Carlos Rodrigues defende tutela do mar entregue às regiões autónomas
Carlos Rodrigues critica o "cinismo" do Estado e da União Europeia em relação à descentralização
O vice-presidente da CMF, Carlos Rodrigues defendeu, esta quinta-feira, que a Madeira e os Açores devem assumir um papel central na governação do mar, chegando mesmo a admitir que uma das regiões autónomas possa vir a deter, ao nível do Governo da República, a tutela desta área estratégica.
A intervenção foi feita durante o painel 'Desafio da Subsidiariedade e Concretização da Estratégia Nacional para o Mar', integrado na Grande Conferência do Mar do Jornal Economia do Mar, que decorre pela primeira vez no Funchal.
Coesão Territorial "deve ser responsabilidade do Governo central"
O segundo e último dia da Grande Conferência do Mar do Jornal Economia do Mar na Madeira arrancou, esta manhã, no Hotel Pestana Casino Park, com o painel ‘Desafio da Subsidiariedade e Concretização da Estratégia Nacional para o Mar’.
Carlos Rodrigues começou por criticar aquilo que considera ser "algum cinismo e alguma hipocrisia" nos discursos oficiais, quer a nível nacional quer europeu, relativamente à descentralização de competências e ao papel das regiões e autarquias.
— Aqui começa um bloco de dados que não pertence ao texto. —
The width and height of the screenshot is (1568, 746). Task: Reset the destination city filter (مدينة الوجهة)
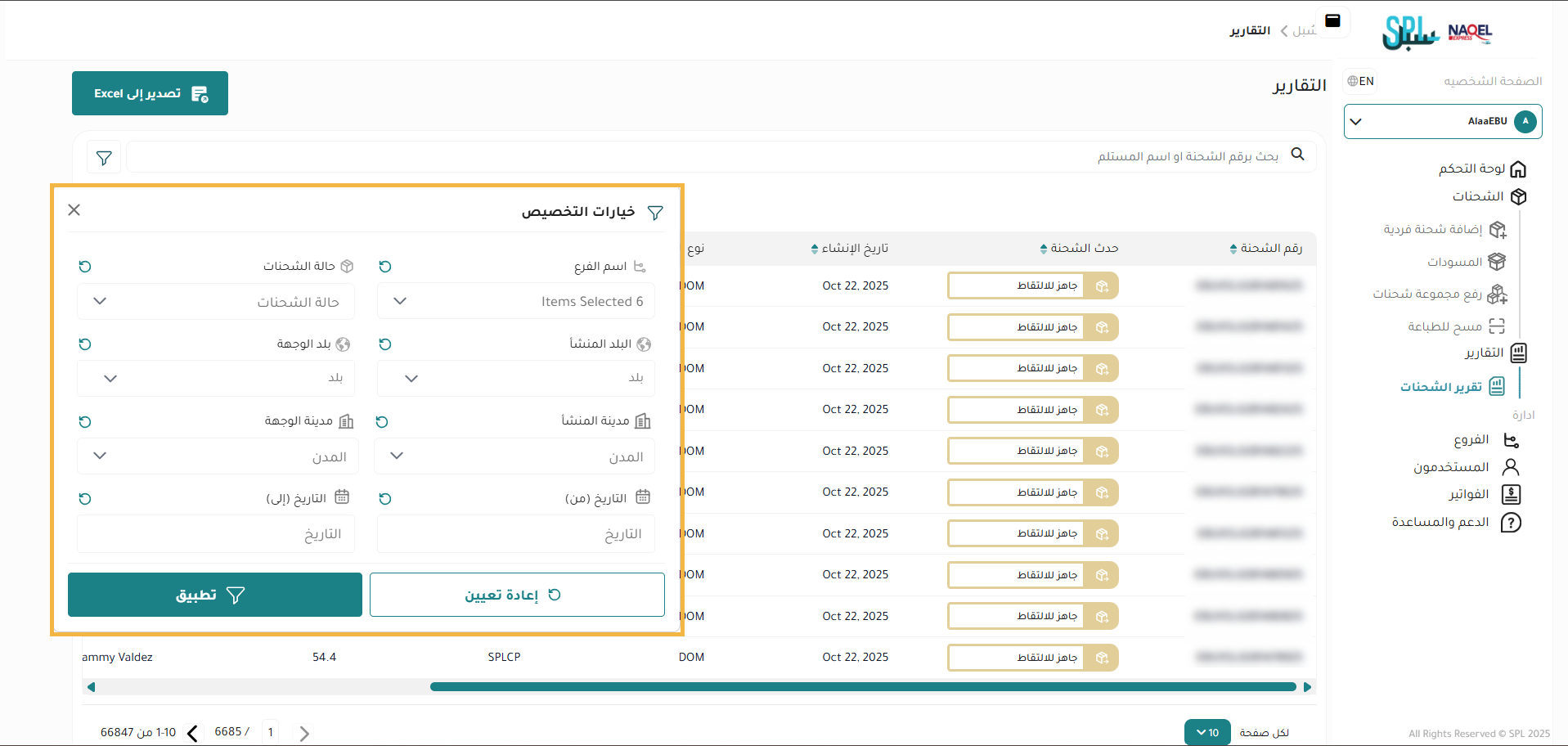click(x=85, y=422)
"Fala-se da importância que as autarquias têm para o desenvolvimento do país, mas depois as decisões acabam por ser altamente contraditórias em relação a essa exaltação do poder autárquico", afirmou.
Na mesma linha, sustentou que a União Europeia proclama ser "a Europa das regiões", mas acaba por adoptar decisões uniformes que ignoram as especificidades territoriais. Como exemplo, apontou o Mecanismo de Recuperação e Resiliência, cuja aplicação, disse, procurou seguir "uma política uniforme e generalizada para realidades completamente diferentes".
O 'vice' da CMF destacou depois a importância das regiões autónomas para a dimensão marítima nacional, sublinhando que "cerca de 67% do mar territorial português existe porque existem duas regiões autónomas" e que, ao nível da Zona Económica Exclusiva, esse peso ascende a "83%".
Apesar da reduzida dimensão populacional e territorial da Madeira e dos Açores, Carlos Rodrigues considerou que o contributo das ilhas para o País continua a não ser devidamente valorizado.
Na sua intervenção, chamou ainda a atenção para o esforço de conservação ambiental desenvolvido na Madeira, lembrando que cerca de 81% do mar regional está classificado como área protegida. Para Carlos Rodrigues, esta realidade deve ser encarada como um activo estratégico e não como um constrangimento ao desenvolvimento.
"Se nós somos essa reserva de biodiversidade, se asseguramos esse adicional de bem-estar a toda uma população europeia e a uma população nacional, então isso tem de ser valorizado", defendeu.
Carlos Rodrigues sustentou que as limitações impostas à exploração de recursos marítimos e às actividades económicas associadas ao mar devem ter uma compensação adequada por parte do Estado e da União Europeia.
"Quando se fala de subsidiariedade, eu diria que, no que diz respeito às regiões autónomas e à questão do mar, não é apenas subsidiariedade, é centralidade", afirmou.
E concluiu: "Já é mais do que tempo de, sendo o mar em grande medida assegurado pelas regiões autónomas, a Madeira ou os Açores — se calhar mais os Açores, pela sua dimensão neste aspecto — terem, a nível do Governo nacional, a tutela do mar."
Subordinada ao tema ‘Portugal, o Mar, as Ilhas e os Desafios de uma Renascença Atlântica’, a Grande Conferência do Mar do Jornal Economia do Mar reúne, ao longo de dois dias, especialistas, decisores políticos, académicos e empresários para debater alguns dos principais desafios e oportunidades ligados ao mar, incluindo a economia azul, a inovação, a ciência e investigação, os transportes marítimos e a geopolítica atlântica.